Burning of Luimnech
| Date | 968 |
| Location | Limerick, Ireland |
| Result | Irish victory |

Belligerents
- Kingdom of Limerick: Dalcassians

Commanders and leaders
- (Unknown): Brian Boru Mahon

Strength
- Very few: 300

Casualties and losses
- All either captured or killed: None

= Burning of Luimneach =

968 incident

The Burning of Luimneach was the looting and destruction of the Viking stronghold of Limerick (Luimneach) by the Irish Dál gCais tribe of Munster. The Dál gCais were led by the two warrior brothers, Brian Boru and Mathgamain mac Cennétig while the Vikings had no type of official leadership. The king of the Vikings, Ivar of Limerick, and his troops had scattered into the woods of Tipperary a few hours before after a crushing defeat at the Battle of Sulcoit. The Cogad Gáedel re Gallaib quotes that "[e]very one of them that was fit for war was killed, and every one that was fit for a slave was enslaved."

==Background==

Only a few hours before the Burning of Luimneach at the Battle of Sulcoit, the Vikings, led by Ivar of Limerick, were routed by the Dál gCais tribe of Munster. The Battle of Sulcoit was noted by Brian Boru and Mathgamain mac Cennétig as a total loss for the Vikings and was called the first great loss the Vikings of Limerick had faced. At Sulcoit many Vikings were killed by the Dál gCais and by mid day fled into the woods in Tipperary. This left the city of Limerick vulnerable attack by the Dál gCais.

==Burning of Limerick==

Near night time after the Battle of Sulcoit, Brian Boru's army of about 300 men attacked Limerick.

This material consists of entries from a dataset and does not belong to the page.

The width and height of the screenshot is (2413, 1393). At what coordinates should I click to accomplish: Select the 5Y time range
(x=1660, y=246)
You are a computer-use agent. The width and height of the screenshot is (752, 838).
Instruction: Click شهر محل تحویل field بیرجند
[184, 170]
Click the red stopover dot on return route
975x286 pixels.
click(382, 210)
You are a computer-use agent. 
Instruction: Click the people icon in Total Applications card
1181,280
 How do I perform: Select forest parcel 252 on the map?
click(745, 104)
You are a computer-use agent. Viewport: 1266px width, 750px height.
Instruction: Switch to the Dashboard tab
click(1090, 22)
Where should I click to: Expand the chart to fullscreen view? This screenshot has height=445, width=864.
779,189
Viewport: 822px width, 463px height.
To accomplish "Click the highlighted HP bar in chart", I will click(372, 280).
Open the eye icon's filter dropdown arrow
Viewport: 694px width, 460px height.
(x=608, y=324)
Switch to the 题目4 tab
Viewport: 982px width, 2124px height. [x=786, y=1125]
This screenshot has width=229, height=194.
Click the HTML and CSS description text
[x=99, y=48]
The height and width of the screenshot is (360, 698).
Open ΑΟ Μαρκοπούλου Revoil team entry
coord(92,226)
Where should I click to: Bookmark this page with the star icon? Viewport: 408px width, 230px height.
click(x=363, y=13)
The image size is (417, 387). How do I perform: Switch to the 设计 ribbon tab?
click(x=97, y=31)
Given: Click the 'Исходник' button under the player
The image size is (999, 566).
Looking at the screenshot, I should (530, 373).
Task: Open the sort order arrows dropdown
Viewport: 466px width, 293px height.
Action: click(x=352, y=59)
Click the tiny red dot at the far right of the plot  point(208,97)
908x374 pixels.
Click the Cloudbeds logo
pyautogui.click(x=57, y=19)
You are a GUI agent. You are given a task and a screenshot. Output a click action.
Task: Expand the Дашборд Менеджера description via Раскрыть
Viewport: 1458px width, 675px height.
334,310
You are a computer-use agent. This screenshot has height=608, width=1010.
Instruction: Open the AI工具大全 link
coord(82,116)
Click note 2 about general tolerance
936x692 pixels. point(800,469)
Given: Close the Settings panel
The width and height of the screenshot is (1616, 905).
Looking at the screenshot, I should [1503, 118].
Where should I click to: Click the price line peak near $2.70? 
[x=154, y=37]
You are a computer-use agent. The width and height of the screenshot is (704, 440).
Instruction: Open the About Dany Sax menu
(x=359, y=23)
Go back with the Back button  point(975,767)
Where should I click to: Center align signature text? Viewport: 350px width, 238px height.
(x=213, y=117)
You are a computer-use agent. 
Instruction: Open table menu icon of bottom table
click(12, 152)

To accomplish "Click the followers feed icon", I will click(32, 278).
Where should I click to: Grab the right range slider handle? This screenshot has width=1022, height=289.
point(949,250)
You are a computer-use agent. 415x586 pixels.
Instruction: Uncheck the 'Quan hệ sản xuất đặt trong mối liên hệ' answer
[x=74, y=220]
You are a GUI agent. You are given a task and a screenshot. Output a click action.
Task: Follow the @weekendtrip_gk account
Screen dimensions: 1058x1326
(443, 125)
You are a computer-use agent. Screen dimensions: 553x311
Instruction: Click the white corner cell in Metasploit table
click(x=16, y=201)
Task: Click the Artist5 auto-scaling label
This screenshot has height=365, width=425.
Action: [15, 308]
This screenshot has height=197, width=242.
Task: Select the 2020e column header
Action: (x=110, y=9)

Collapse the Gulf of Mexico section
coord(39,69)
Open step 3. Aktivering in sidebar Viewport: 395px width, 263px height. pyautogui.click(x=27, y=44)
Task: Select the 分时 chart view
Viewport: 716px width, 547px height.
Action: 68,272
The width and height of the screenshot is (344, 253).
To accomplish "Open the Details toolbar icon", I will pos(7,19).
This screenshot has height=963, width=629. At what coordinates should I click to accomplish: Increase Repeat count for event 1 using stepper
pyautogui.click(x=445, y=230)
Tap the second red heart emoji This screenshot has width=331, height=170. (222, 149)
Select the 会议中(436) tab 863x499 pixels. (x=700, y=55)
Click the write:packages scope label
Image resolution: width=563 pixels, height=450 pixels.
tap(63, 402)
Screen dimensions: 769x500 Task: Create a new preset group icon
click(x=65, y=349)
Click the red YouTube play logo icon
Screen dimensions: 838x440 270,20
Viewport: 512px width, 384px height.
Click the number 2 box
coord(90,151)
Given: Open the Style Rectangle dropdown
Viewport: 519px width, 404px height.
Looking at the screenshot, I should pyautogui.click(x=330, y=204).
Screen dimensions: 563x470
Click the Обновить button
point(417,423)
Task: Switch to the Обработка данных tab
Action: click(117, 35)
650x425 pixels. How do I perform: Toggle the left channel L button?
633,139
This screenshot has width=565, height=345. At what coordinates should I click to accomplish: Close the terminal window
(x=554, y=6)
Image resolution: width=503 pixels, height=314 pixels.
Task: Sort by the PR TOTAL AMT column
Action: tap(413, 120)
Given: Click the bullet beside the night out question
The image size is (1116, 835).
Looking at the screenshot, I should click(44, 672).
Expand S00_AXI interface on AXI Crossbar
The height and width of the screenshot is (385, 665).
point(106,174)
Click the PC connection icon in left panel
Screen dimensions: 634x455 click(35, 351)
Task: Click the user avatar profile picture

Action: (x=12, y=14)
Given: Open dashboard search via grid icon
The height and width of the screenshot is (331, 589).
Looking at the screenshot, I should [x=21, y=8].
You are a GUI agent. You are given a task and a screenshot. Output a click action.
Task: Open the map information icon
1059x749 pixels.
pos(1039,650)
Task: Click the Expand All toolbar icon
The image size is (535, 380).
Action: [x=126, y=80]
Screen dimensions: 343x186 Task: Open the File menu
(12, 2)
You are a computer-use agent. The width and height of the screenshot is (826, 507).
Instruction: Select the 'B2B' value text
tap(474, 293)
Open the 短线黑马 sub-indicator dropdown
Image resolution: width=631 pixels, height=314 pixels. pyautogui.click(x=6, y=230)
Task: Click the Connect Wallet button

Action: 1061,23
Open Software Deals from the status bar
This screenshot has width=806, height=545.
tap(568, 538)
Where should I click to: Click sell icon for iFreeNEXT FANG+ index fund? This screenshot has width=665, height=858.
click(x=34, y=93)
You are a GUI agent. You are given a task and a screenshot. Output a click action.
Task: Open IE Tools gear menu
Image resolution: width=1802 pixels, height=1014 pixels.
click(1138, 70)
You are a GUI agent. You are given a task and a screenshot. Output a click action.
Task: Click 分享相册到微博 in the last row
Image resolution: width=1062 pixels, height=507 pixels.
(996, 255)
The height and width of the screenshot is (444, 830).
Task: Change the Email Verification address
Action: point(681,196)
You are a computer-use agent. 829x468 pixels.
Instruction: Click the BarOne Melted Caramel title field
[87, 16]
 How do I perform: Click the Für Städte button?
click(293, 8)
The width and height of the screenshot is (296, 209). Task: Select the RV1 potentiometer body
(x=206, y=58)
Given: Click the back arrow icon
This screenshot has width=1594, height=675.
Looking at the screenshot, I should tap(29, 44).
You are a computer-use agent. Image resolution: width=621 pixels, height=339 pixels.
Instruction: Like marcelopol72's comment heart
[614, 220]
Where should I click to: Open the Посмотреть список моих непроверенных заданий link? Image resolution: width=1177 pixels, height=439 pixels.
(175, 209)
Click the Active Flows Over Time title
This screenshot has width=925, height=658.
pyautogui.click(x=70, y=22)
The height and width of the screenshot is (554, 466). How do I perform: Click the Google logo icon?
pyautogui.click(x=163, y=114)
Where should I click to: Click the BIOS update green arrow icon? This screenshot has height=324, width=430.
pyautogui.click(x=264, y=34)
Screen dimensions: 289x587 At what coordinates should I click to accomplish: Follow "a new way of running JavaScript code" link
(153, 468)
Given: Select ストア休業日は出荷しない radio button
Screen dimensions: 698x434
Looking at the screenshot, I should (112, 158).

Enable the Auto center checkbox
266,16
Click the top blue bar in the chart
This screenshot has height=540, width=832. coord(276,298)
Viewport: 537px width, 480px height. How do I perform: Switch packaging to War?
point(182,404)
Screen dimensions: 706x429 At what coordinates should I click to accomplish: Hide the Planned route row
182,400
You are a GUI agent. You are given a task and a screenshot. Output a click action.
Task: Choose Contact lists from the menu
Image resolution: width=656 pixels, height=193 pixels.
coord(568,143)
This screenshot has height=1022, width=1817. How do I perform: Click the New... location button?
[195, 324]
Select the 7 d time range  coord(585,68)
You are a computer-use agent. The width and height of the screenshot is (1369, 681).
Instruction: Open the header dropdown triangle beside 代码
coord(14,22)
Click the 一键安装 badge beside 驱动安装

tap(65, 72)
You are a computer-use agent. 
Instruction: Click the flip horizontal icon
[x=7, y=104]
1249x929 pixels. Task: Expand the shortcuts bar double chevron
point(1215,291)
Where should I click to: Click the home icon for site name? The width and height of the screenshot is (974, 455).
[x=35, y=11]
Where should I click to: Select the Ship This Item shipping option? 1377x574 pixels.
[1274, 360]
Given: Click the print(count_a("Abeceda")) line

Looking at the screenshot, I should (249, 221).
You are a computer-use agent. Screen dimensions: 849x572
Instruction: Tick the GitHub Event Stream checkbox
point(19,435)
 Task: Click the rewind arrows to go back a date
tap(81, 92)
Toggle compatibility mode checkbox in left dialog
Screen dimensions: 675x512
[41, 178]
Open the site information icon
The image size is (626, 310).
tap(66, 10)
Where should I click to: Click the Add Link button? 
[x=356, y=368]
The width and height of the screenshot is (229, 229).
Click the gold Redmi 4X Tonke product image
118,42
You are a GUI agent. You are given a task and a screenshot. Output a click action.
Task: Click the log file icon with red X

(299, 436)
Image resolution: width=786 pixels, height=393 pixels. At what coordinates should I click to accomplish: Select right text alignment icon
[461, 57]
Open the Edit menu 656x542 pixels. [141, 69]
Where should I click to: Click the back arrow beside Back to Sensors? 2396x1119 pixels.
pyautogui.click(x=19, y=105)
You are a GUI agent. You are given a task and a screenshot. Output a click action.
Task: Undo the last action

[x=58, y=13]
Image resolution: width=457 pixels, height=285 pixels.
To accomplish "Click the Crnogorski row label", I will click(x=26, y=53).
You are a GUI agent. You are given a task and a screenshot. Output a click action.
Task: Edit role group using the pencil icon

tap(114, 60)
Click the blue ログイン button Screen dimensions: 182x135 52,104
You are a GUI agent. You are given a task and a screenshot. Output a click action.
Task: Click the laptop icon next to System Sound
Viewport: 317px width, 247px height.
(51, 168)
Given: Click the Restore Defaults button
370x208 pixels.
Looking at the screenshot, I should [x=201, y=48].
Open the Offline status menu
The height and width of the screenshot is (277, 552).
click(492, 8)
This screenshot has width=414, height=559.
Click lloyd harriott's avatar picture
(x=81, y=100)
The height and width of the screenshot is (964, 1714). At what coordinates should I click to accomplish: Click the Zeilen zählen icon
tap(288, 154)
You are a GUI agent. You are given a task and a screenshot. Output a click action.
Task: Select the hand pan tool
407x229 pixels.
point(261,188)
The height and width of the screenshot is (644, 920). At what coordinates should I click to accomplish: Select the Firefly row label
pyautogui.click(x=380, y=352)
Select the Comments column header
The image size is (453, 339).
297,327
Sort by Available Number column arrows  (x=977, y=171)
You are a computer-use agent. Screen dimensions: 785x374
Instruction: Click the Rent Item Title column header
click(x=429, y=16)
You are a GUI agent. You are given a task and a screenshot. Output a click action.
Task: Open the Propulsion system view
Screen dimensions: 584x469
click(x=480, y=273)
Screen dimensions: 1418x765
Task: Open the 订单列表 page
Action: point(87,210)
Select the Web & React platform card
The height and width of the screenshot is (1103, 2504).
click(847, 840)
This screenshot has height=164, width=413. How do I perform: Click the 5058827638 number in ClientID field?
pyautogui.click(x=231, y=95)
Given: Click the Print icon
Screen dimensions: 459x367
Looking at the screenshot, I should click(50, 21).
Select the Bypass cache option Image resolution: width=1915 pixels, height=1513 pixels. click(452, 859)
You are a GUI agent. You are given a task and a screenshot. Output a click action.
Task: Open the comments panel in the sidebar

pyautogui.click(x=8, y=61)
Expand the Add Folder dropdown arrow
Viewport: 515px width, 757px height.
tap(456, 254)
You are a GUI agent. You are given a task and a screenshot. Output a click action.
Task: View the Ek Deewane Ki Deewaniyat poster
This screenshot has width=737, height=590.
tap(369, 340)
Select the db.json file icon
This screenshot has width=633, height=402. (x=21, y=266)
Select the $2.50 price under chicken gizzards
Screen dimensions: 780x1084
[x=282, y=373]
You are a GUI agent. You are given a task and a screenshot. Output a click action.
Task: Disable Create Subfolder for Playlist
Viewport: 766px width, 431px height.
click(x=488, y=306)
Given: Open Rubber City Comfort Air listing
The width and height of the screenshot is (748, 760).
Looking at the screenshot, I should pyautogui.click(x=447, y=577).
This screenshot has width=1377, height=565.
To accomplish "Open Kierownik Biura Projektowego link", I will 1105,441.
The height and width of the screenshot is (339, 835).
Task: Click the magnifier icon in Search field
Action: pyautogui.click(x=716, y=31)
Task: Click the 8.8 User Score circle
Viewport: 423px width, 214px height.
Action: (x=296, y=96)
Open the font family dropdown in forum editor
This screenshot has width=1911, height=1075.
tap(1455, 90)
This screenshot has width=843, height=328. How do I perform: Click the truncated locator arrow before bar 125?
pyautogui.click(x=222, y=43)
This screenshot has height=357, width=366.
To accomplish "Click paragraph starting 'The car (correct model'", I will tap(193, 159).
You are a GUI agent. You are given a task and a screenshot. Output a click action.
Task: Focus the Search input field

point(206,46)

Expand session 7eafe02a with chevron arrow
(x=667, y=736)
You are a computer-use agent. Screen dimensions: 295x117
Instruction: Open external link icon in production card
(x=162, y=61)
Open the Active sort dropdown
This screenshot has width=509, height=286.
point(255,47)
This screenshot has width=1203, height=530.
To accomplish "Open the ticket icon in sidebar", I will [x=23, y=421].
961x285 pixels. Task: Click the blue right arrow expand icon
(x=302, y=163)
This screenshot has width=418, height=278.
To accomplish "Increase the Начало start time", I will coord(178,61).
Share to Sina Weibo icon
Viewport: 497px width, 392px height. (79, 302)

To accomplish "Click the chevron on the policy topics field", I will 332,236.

The Dál gCais looted every type of structure in the city and burned it when they were done. Every structure in the city was either looted or burned to the ground. Brian Boru considered this payback against the Vikings because of his father's death at the hands of the Vikings. Anything with any type of value was stolen and any type of item with no value was either destroyed or burned. Brian's army killed every man in the village that was fit for battle and every woman and child was enslaved. By nightfall, every building in Limerick was reduced to smoke and ash and every person was either killed or enslaved by the Dál gCais.